§ 节选原文
1. 需要应用程序开发人员查阅原理图和芯片手册，增加了他们的开发负担
2. 开发出的应用程序缺乏可移植性

六、I2C总线二级外设驱动开发方法

1. 查阅原理图以便得知二级外设挂在哪条I2C总线上、二级外设的身份标识（二级外设自身的地址）

2. 参照platform样式搭建二级外设驱动框架

3. 查询二级外设芯片手册以便得知驱动需要用到的寄存器地址

   注意：

   1. 此处寄存器是指二级外设内部的寄存器，每个寄存器在芯片手册里有个对应编号（也被称为地址），但不是内存地址，特别提醒此寄存器不是SOC芯片内部参与内存统一编址的寄存器，更不是ARM核-CPU的寄存器
   2. 通过调用i2c_tranfer函数完成与相应寄存器的数据交互

4. 参照字符驱动完成其余代码编写

5. 创建对应的i2c_client对象

   linux-3.14\Documentation\i2c\instantiating-devices

   匹配方式：

   1. 名称匹配

   2. 设备树匹配

   3. ACPI匹配

      Advanced Configuration and Power Management Interface 高级配置和电源管理接口

      PC机平台采用的一种硬件配置接口

i2c二级外设驱动框架：

//其它struct file_operations函数实现原理同硬编驱动
 
static int mpu6050_probe(struct i2c_client *pclt,const struct i2c_device_id *pid)
{
    //做硬编驱动模块入口函数的活
}
 
static int mpu6050_remove(struct i2c_client *pclt)
{
    //做硬编驱动模块出口函数的活
}
 
/*名称匹配时定义struct i2c_device_id数组*/
static struct i2c_device_id mpu6050_ids = 
{
    {"mpu6050",0},
    //.....
    {}
};
 
/*设备树匹配时定义struct of_device_id数组*/
static struct of_device_id mpu6050_dts =
{
    {.compatible = "invensense,mpu6050"},
    //....

§ 指定任务
从这段关于I2C二级外设驱动开发的节选末尾接着往下写。 下方各条目与这段节选没有关系。

已存储的数据集条目:

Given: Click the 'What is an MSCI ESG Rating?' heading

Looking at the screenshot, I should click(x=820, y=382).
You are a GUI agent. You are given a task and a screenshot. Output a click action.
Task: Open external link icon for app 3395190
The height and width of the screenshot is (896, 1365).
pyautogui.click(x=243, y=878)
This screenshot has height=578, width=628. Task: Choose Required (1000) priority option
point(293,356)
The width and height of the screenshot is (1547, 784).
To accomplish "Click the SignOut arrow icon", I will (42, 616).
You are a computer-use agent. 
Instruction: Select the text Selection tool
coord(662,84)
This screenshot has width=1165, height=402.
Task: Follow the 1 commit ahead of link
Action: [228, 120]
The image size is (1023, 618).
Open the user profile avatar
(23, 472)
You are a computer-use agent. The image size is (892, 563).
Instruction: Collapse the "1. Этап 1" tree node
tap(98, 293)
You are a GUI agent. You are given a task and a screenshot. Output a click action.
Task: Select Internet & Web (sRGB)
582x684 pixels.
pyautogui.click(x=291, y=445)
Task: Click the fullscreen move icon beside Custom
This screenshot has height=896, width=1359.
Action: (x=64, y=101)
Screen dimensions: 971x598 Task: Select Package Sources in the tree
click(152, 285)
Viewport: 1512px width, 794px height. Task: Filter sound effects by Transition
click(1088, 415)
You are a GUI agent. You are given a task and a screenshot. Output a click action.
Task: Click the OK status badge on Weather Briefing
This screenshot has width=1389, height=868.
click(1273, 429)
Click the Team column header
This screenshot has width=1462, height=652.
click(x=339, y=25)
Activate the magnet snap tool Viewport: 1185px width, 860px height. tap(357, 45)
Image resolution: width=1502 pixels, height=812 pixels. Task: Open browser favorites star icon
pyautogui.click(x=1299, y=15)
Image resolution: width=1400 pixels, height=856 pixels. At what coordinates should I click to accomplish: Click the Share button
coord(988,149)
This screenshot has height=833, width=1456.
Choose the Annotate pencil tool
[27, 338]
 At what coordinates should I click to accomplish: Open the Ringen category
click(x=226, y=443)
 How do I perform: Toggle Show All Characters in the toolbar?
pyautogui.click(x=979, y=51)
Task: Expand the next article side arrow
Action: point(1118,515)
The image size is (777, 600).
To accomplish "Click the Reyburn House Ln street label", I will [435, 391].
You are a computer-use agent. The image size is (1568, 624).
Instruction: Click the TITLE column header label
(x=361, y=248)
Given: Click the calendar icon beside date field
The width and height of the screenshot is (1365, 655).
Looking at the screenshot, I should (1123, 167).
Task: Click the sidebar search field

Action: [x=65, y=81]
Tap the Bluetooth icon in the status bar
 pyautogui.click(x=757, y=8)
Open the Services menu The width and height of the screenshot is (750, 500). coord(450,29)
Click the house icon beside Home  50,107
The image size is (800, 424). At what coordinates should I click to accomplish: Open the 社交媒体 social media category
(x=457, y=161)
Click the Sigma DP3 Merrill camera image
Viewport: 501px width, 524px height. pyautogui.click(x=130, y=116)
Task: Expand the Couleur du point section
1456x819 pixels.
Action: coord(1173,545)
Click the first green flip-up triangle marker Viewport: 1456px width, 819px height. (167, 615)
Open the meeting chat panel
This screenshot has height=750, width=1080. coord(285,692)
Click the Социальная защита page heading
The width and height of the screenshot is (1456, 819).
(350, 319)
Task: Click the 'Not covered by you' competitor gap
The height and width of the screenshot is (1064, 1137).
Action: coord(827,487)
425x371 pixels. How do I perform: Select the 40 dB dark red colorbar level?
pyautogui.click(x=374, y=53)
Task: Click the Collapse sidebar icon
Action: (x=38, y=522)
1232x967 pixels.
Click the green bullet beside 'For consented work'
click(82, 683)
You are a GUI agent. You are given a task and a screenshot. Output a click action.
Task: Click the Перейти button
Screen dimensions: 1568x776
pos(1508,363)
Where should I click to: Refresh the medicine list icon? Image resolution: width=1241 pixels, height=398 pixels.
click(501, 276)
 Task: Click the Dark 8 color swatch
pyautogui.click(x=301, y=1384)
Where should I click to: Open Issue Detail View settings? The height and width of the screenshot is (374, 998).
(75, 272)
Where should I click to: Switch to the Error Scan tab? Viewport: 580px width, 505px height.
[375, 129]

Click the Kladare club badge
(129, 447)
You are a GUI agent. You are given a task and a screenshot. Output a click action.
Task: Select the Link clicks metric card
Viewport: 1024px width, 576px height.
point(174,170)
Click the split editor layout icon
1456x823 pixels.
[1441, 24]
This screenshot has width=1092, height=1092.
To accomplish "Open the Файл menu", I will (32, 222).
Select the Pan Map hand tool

§ 正确答案
    {}
};
 
/*通过定义struct i2c_driver类型的全局变量来创建i2c_driver对象，同时对其主要成员进行初始化*/
struct i2c_driver mpu6050_driver = 
{
	.driver = {
        .name = "mpu6050",
        .owner = THIS_MODULE,
        .of_match_table = mpu6050_dts,
    },
    .probe = mpu6050_probe,
    .remove = mpu6050_remove,
    .id_table = mpu6050_ids,
};
 
/*以下其实是个宏，展开后相当于实现了模块入口函数和模块出口函数*/
module_i2c_driver(mpu6050_driver);
 
MODULE_LICENSE("GPL");

七、I2C总线二级外设驱动开发之名称匹配

这种匹配方式需要自己创建i2c_client对象

创建i2c_client对象有三种方式：

1. i2c_register_board_info

   1.当开发板上电内核跑起来的时候，肯定是架构相关的程序首先运行，也就是mach-xxx.c
   2. mach-xxx.c文件里首先会定义i2c_board_info的结构体数组，在mach-xxx.c的初始化函数里调用
   i2c_register_board_info函数把i2c_board_inifo链接进内核的i2c_board_list链表当中去
   3.在驱动i2c目录下和开发板板对应的驱动文件i2c-xxx.c里，创建i2c_adapter对象
   4.这种方式严重依赖平台，缺乏灵活性，基本会被遗弃
   

2. i2c_new_device：明确二级外设地址的情况下可用

   i2c二级外设client框架：

   #include <linux/kernel.h>
   #include <linux/module.h>
   #include <linux/i2c.h>
    
   static struct i2c_board_info mpu6050_info = 
   {
   	I2C_BOARD_INFO("mpu6050",二级外设地址)   
   };
    
   static struct i2c_client *mpu6050_client;
   static int __init mpu6050_dev_init(void)
   {
       struct i2c_adapter *padp = NULL;
       padp = i2c_get_adapter(i2c通道编号);
       mpu6050_client = i2c_new_device(padp,&mpu6050_info);
       i2c_put_adapter(padp);
       return 0;
   }
   module_init(mpu6050_dev_init);
    
   static void __exit mpu6050_dev_exit(void)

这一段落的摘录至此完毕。